Goldman Sachs Group Inc's profits fell 72 percent and one of the few businesses that performed well for the bank -- investments and trading with its own funds -- faces regulatory restrictions in the future.
The bank's investing and trading for its own account generated 37 percent more revenue in the first quarter, representing the most growth of any of Goldman's businesses. But the main U.S. financial reform law features a rule limiting the bank's ability to bet for its own account.
Goldman has long been viewed as an earnings machine, consistently posting some of the highest returns on Wall Street. The results reflect a $1.64 billion charge for Goldman buying back preferred shares, but even ignoring that, profit fell.
Investors wonder if U.S. financial reform will cut into trading revenue and force the bank to focus on investment banking businesses that have historically been less profitable, such as underwriting stock and advising on mergers.
There's a paradigm shift toward the core banking side as opposed to buying and selling junk to make money over the short term, said Jason Ware, an analyst with fund manager Albion Financial Group.
I look at Goldman and I see an eroding brand, he added.
Revenue from trading with customers fell 22 percent from an unusually strong first quarter last year. Officials at the bank said customer trading volume in fixed income and currencies has been weaker than it had been historically, and if volume does not pick up, it might make sense to lay off traders.
The bank's clients are cautious because of macroeconomic doubt and uncertainty about how financial markets will be regulated, Chief Financial Officer David Viniar said.
We're taking advantage of opportunities where we see them with our clients, but there aren't that many, Viniar said in response to a question about why the bank does not borrow more to boost its returns.
In January, the bank posted a 53 percent decline in fourth-quarter profit and talked about how client trading volume in December was dead.
Customer trading volumes have risen since then. On Tuesday, Goldman said first-quarter customer trading revenue was 83 percent higher than the fourth quarter.
Trading profit across Wall Street has fallen from the unusually strong first quarter of 2010, but some banks have fared better than others. Trading revenue from clients at Goldman's fixed income, currency and commodity unit fell 28 percent, while JPMorgan Chase & Co posted a drop of just 4 percent. JPMorgan's results include any trading the bank may have done for its own account.
Profit from trading with customers may fall even further as financial regulators globally push for derivatives trading to move to exchanges. Currently, investors looking to trade many kinds of derivatives deal with banks rather than exchanges.
One bright spot in customer trading during the quarter was commodities, where revenue was higher during the first quarter than in the same quarter last year.
For the bank's investing and lending unit, profit growth came mainly from gains in its investment in Industrial and Commercial Bank of China Ltd and other equity securities.
Overall, Goldman's revenue fell 7 percent in the first quarter. The investments and lending business were responsible for about a fifth of overall revenue.

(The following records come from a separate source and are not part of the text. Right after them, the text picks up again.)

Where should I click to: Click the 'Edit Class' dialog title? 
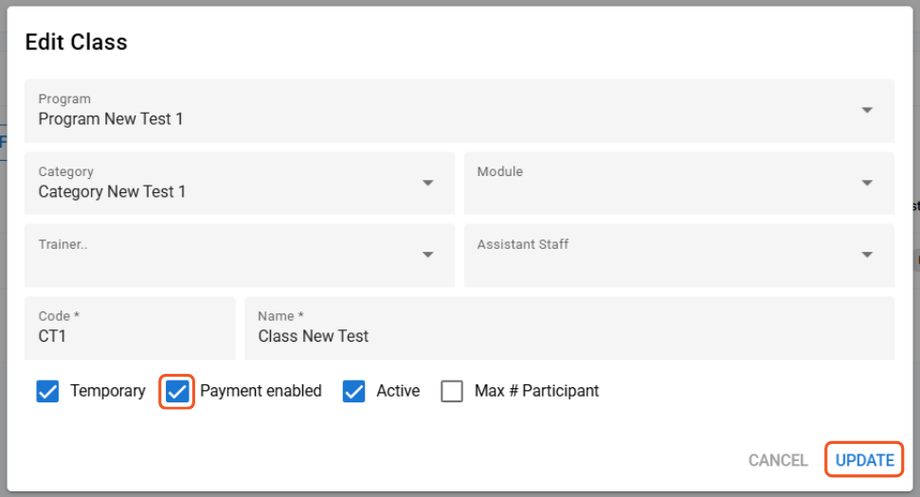point(76,42)
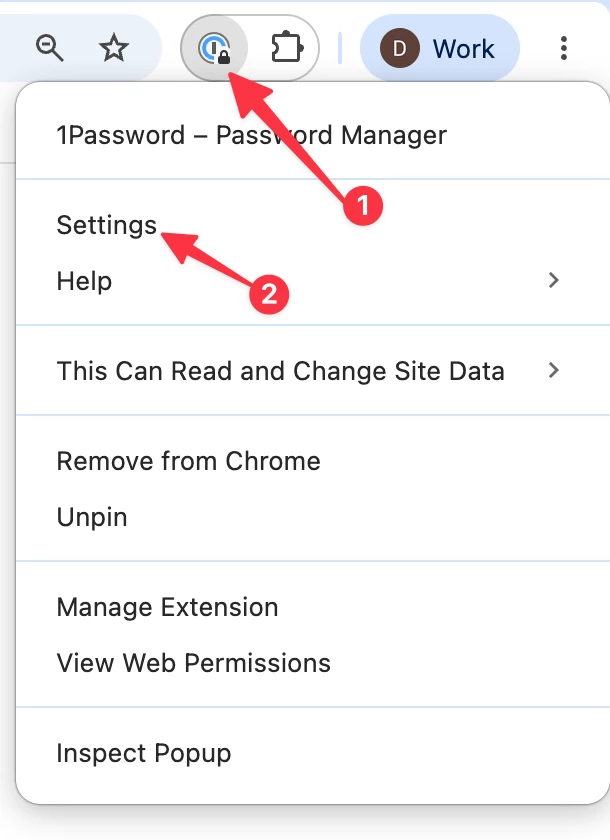Open the Work profile chip
The width and height of the screenshot is (610, 840).
click(440, 48)
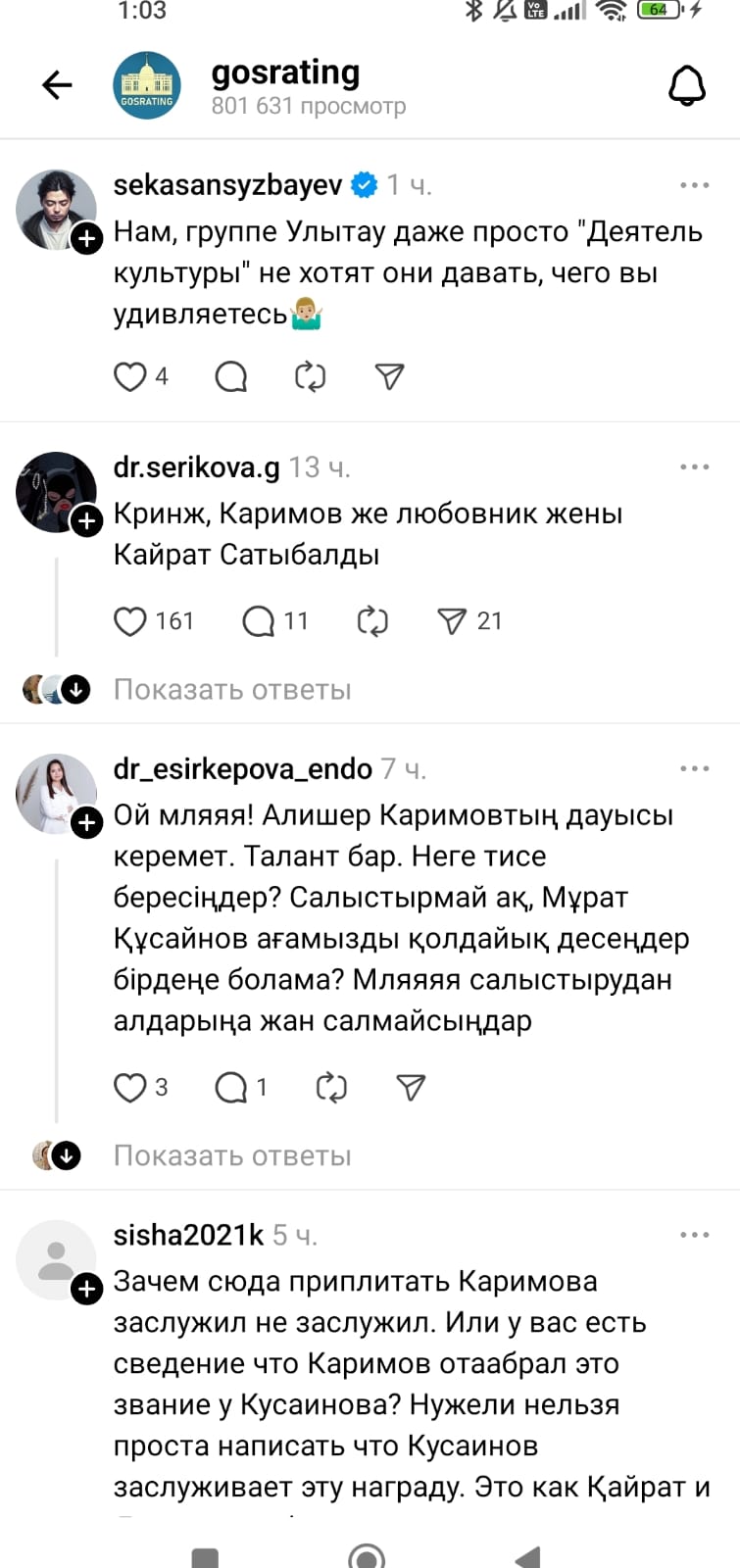Tap the gosrating channel avatar
This screenshot has height=1568, width=740.
(x=147, y=86)
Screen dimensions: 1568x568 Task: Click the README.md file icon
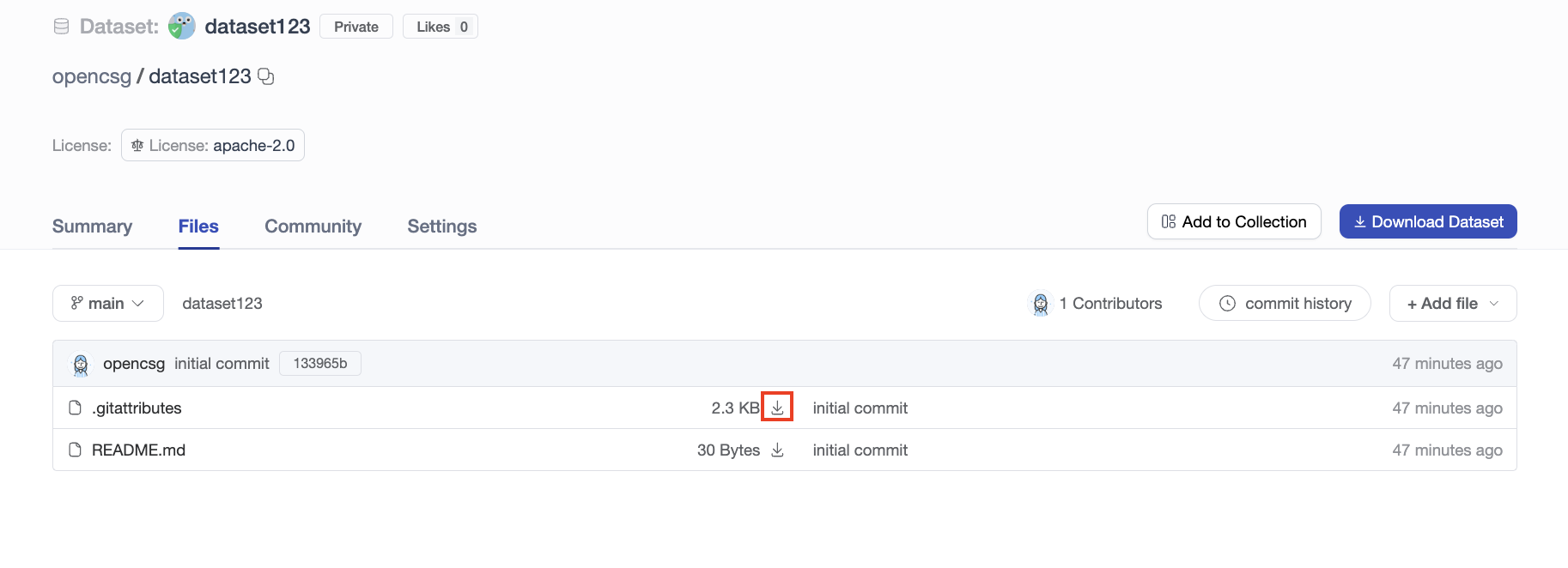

The bank posted a profit to common shareholders of $908 million, or $1.56 a share. Analysts' average forecast was 82 cents a share, according to Thomson Reuters I/B/E/S.
A year earlier, it posted earnings of $3.3 billion, or $5.59 a share.
Goldman's shares fell $1.89 to $151.89.
The bank bought back $5 billion of preferred shares from Warren Buffett's Berkshire Hathaway Inc in the quarter, resulting in a one-time charge of $1.64 billion.
Excluding that charge, the bank would have earned $4.38 a share.
Goldman set aside $5.23 billion for employee compensation in the quarter, a 5 percent decline from a year earlier.
The bank's return on average common shareholders' equity was 12.2 percent in the quarter, but excluding the preferred redemption it was 14.5 percent, annualized. By one rule of thumb, a 14.5 percent return on equity should correspond to shares trading at about 1.45 times their book value, or net accounting value.
With Goldman's shares trading at about 1.2 times their book value based on Tuesday's closing price, some investors see the stock as cheap.
Unfortunately, they've got an incredible amount of regulatory scrutiny on them right now and litigation risk. I think that's what holding back the stock, said Keith Davis of Farr, Miller & Washington, who holds Goldman shares.
Even if a 14.5 percent return on equity is sustainable, it is far below the levels in the years leading up to the financial crisis, when Goldman often posted returns on equity greater than 30 percent.